Although muscarinic acetylcholine receptors (mAChR) regulate the activity of smooth muscle myosin, the effects of mAChR activation on cytoplasmic myosin have not been characterized. We found that activation of transfected human M3 mAChR induces the phosphorylation of myosin light chains (MILC) and the formation of myosin-containing stress fibers in Chinese hamster ovary (CHO-m3) cells. Direct activation of protein kinase C (PKC) with phorboI 12-myristate 13-acetate (PMA) also induces myosin light chain phosphorylation and myosin reorganization in CHO-m3 cells. Conventional (α), novel (δ), and atypical (ψ) PKC isoforms are activated by mAChR stimulation or PMA treatment in CHO-m3 cells, as indicated by PKC translocation or degradation, mAChR-mediated myosin reorganization is abolished by inhibiting conventional PKC isoforms with Go6976 (IC50 = 0.4 μM), calphostin C (IC50 = 2.4 μM), or chelerythrine (IC50 = 8.0 μM).
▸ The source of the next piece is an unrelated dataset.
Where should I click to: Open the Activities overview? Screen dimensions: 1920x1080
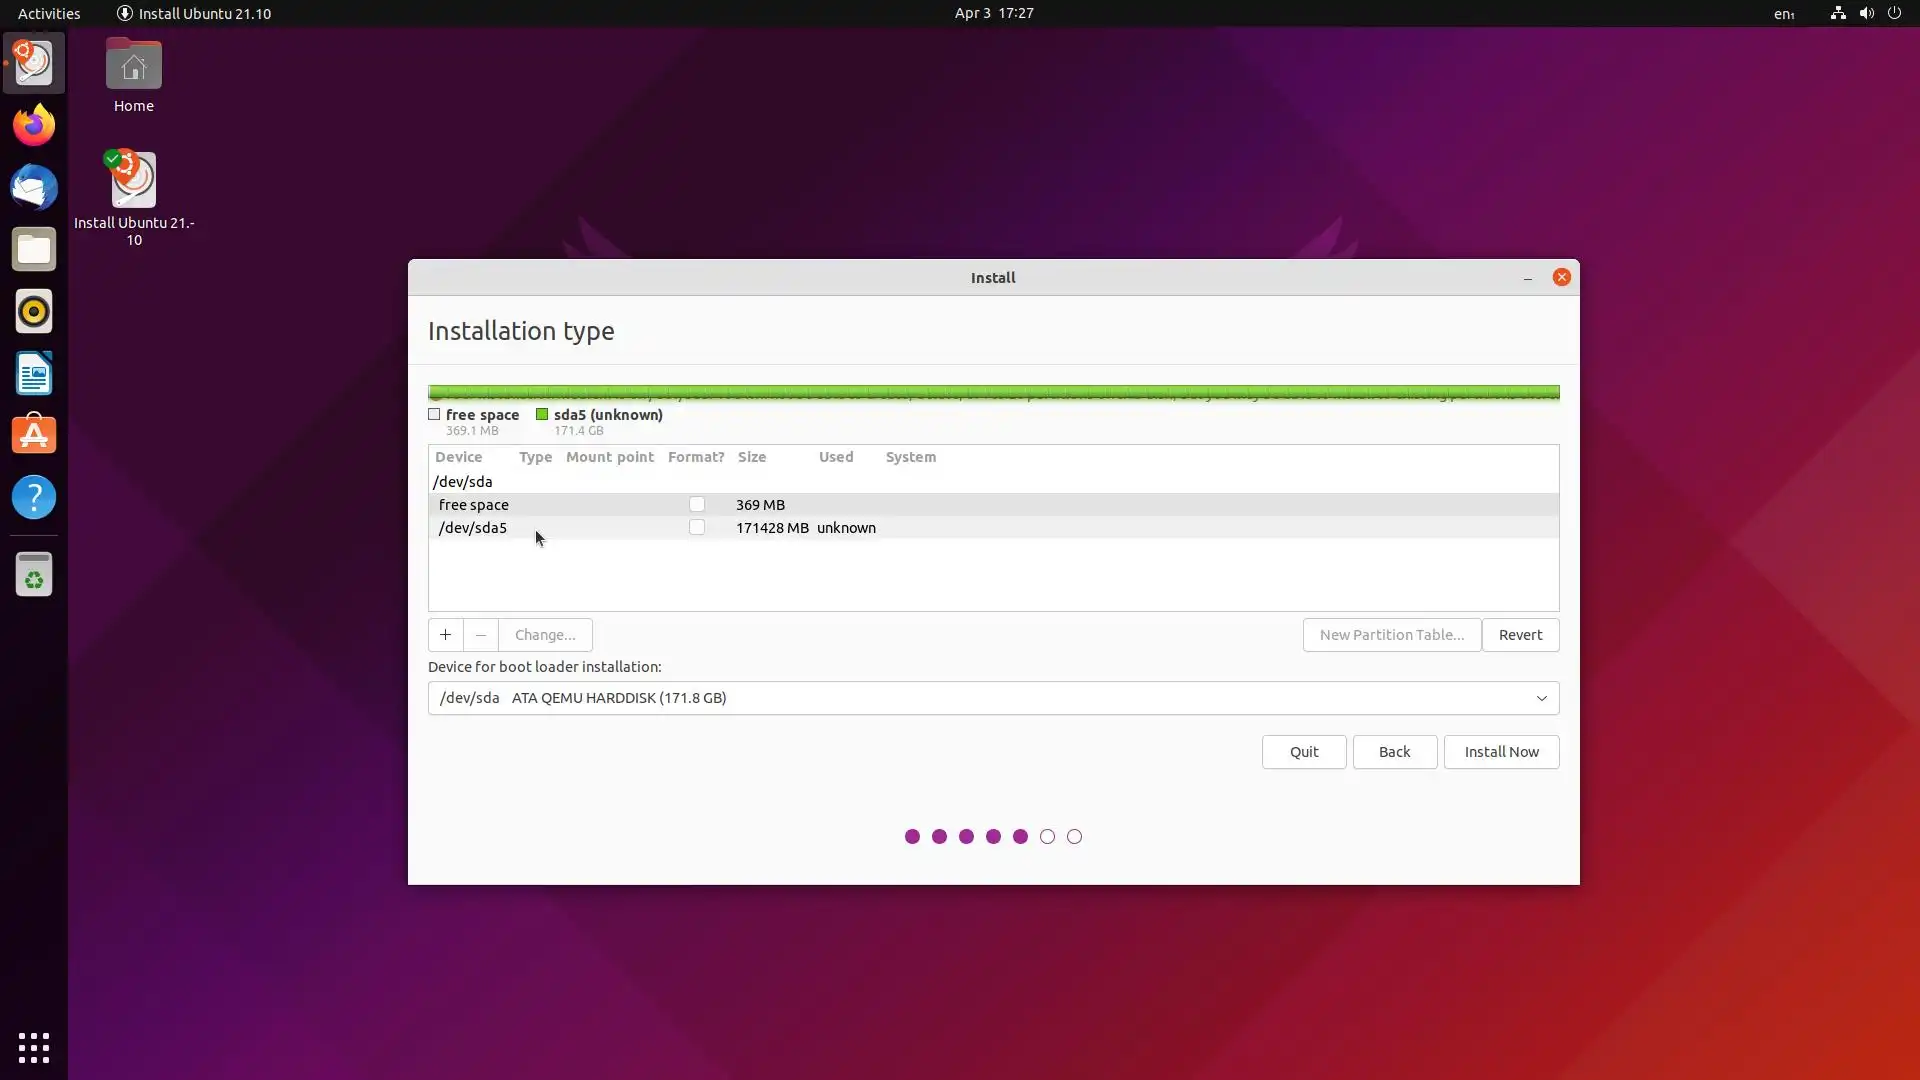(49, 13)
Stable expression of dominant negative RhoA(Asn-19) diminishes, but does not abolish, mAChR- mediated myosin reorganization in the CHO-m3 cells. Similarly, mAChR-mediated myosin reorganization is diminished, but not abolished, in CHO-m3 cells which are multi-nucleate due to inactivation of Rho with C3 exoenzyme. Expression of dominant negative RhoA(Asn-19) or inactivation of RhoA with C3 exoenzyme does not affect PMA-induced myosin reorganization. These findings indicate that the PKC-mediated pathway of myosin reorganization (induced either by M3 mAChR activation or PMA treatment) can continue to operate even when RhoA activity is diminished in CHO-m3 cells. Conventional PKC isoforms and RhoA may participate in separate but parallel pathways induced by M3 mAChR activation to regulate cytoplasmic myosin. Changes in cytoplasmic myosin elicited by M3 mAChR activation may contribute to the unique ability of these receptors to regulate cell morphology, adhesion, and proliferation.